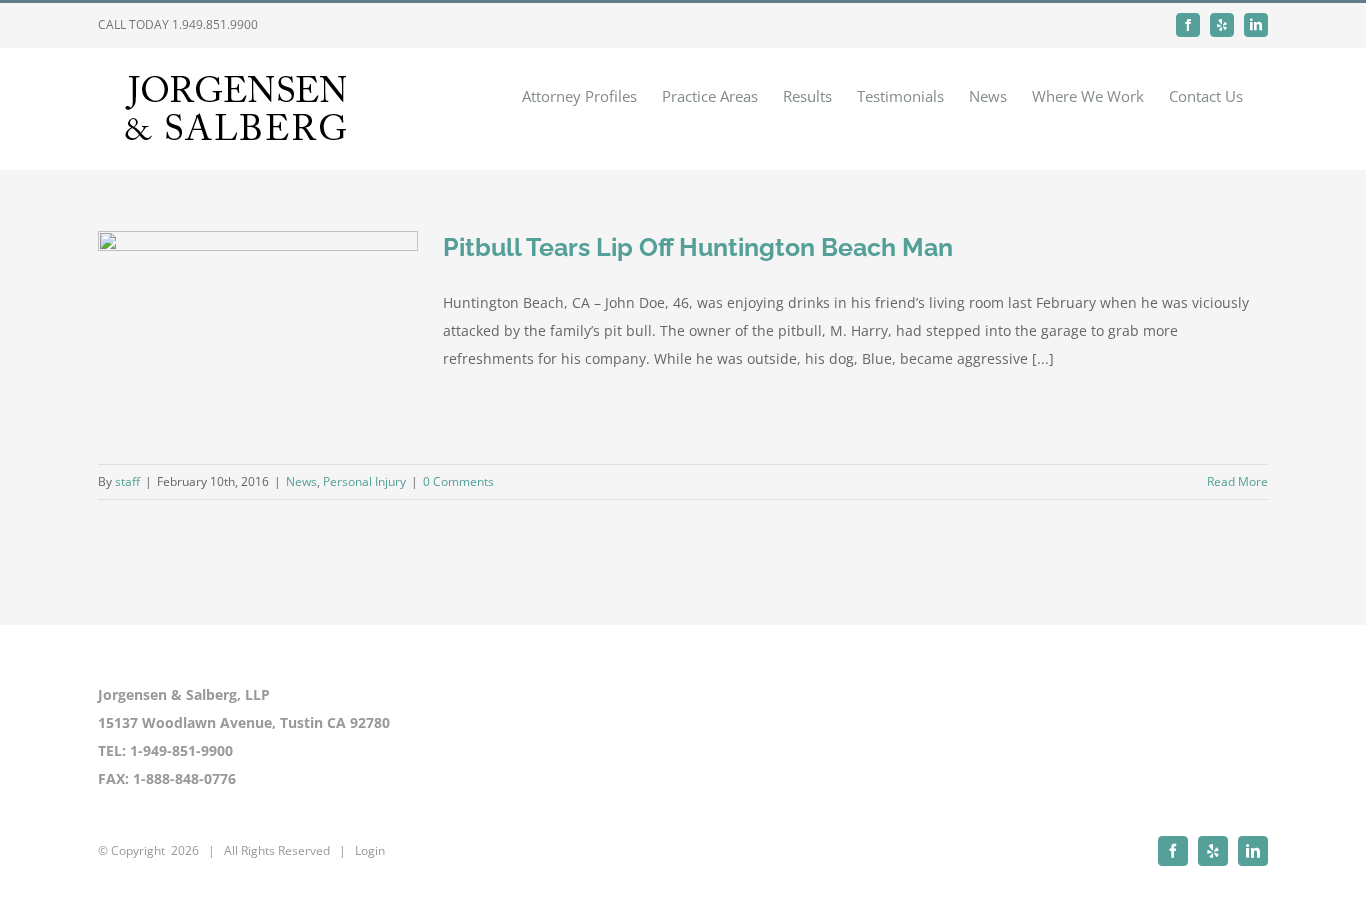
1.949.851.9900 (215, 24)
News (301, 481)
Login (370, 850)
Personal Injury (364, 481)
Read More (1237, 481)
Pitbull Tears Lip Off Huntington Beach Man (698, 247)
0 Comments (458, 481)
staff (127, 481)
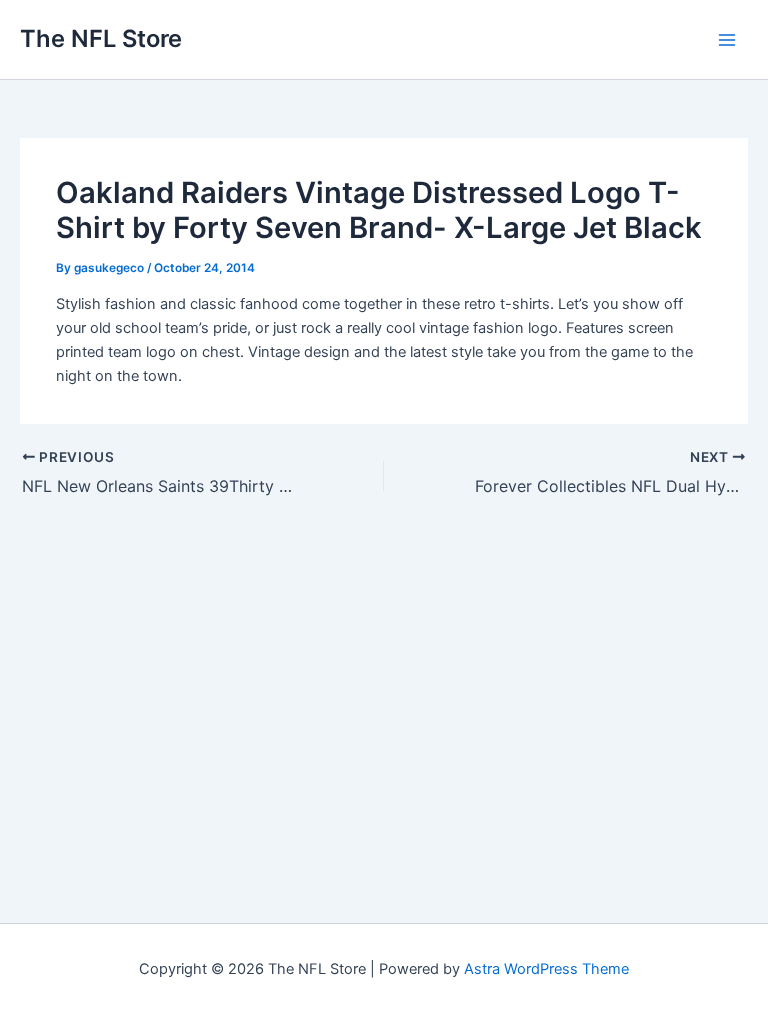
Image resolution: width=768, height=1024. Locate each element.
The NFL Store (101, 38)
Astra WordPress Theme (546, 969)
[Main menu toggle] (727, 40)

--------------------------------

- [Instructions for the task] Omit the pictures, then retype the remaining material without a single change.

- [Result for this task]
1.949.851.9900 (215, 24)
News (301, 481)
Login (370, 850)
Personal Injury (364, 481)
Read More (1237, 481)
Pitbull Tears Lip Off Huntington Beach Man (698, 247)
0 Comments (458, 481)
staff (127, 481)
Image resolution: width=768, height=1024. Locate each element.
The NFL Store (101, 38)
Astra WordPress Theme (546, 969)
[Main menu toggle] (727, 40)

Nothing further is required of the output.